Malcolm turned from her and went to the window, taking a newspaper from the breakfast-table as he passed, and there sat down to read until the way should be clear. Carried beyond herself by his utter indifference, Caley darted from the room, and went straight into the study.

Lenorme led Florimel in front of the picture. She gave a great start, and turned and stared pallid at the painter. The effect upon her was such as he had not foreseen, and the words she uttered were not such as he could have hoped to hear. "What would he think of me if he knew? "she cried, clasping her hands in agony.

That moment Caley burst into the room, her eyes lamping like a cat's. "My lady," she shrieked, "there's MacPhail the groom, my lady, dressed up in your honored father's bee-utiful clo'es as he always wore when he went to dine with the prince! And please, my lady, he's that rude I could 'ardly keep my 'ands off him."

Florimel flashed a dagger of question in Lenorme's eyes. The painter drew himself up. "It was at my request, Lady Lossie," he said.

"Indeed!" returned Florimel, in high scorn, and glanced again at the picture. "I see," she went on. "How could I be such an idiot! It was my groom's, not my father's likeness you meant to surprise me with!" Her eyes flashed as if she would annihilate him.

"I have worked hard in the hope of giving you pleasure, Lady Lossie," said the painter with wounded dignity.

"And you have failed," she adjoined cruelly.

The painter took the miniature after which he had been working from a table near, handed it to her with a proud obeisance, and the same moment dashed a brushful of dark paint across the face of the picture.

"Thank you, sir," said Florimel, and for a moment felt as if she hated him.

She turned away and walked from the study. The door of the drawing-room was open, and Caley stood by the side of it. Florimel, too angry to consider what she was about, walked in; there sat Malcolm in the window, in her father's clothes and his very attitude, reading the newspaper. He did not hear her enter. He had been waiting till he could reach the bedroom unseen by her, for he knew from the sound of the voices that the study-door was open. Her anger rose yet higher at the sight. "Leave the room," she said.

He started to his feet, and now perceived that his sister was in the dress of a servant. He took one step forward and stood — a little mazed — gorgeous in dress and arms of price, before his mistress in the cotton gown of a housemaid.

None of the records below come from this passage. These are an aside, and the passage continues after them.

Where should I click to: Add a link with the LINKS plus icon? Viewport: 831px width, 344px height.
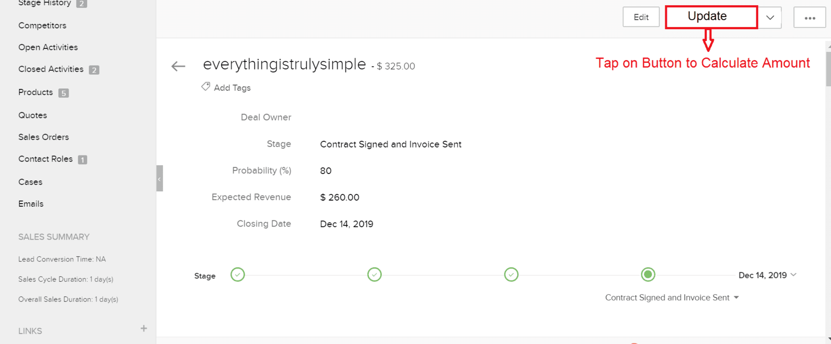point(144,328)
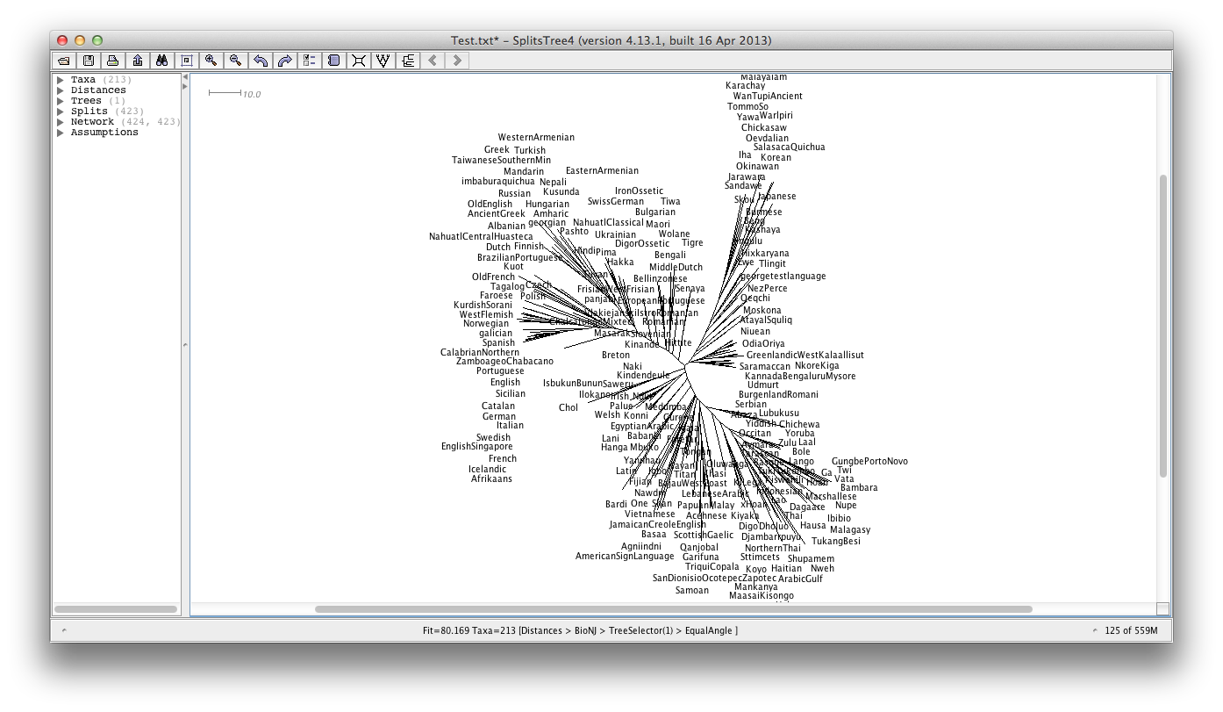Click the Print toolbar icon
The image size is (1223, 712).
point(112,61)
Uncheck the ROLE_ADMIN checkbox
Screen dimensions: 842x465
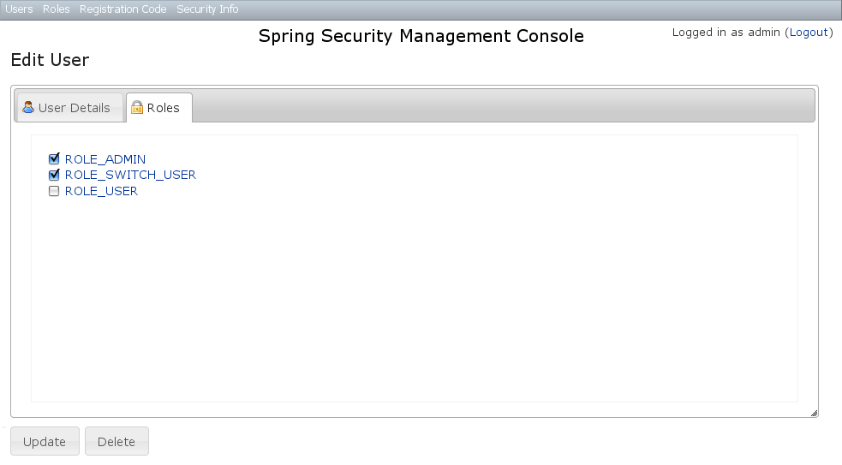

"Take those clothes off instantly," said Florimel slowly, replacing wrath with haughtiness as well as she might.

Malcolm turned to the door without a word. He saw that things had gone wrong where most he would have wished them go right.

"I'll see to them being well aired, my lady," said Caley, with sibilant indignation.

Malcolm went to the study. The painter sat before the picture of the marquis, with his elbows on his knees and his head between his hands. "Mr. Lenorme," said Malcolm, approaching him gently.

"Oh, go away," said Lenorme without raising his head; "I can't bear the sight of you yet."

Malcolm obeyed, a little smile playing about the corners of his mouth. Caley saw it as he passed, and hated him yet worse. He was in his own clothes, booted and belted, in two minutes. Three sufficed to replace his father's garments in the portmanteau, and in three more he and Kelpie went plunging past his mistress and her maid as they drove home in their lumbering vehicle.

"The insolence of the fellow!" said Caley, loud enough for her mistress to hear notwithstanding the noise of the rattling windows. "A pretty pass we are come to!"

But already Florimel's mood had begun to change. She felt that she had done her best to alienate men on whom she could depend, and that she had chosen for a confidante one whom she had no ground for trusting.

She got safe and unseen to her room; and Caley believed she had only to improve the advantage she had now gained.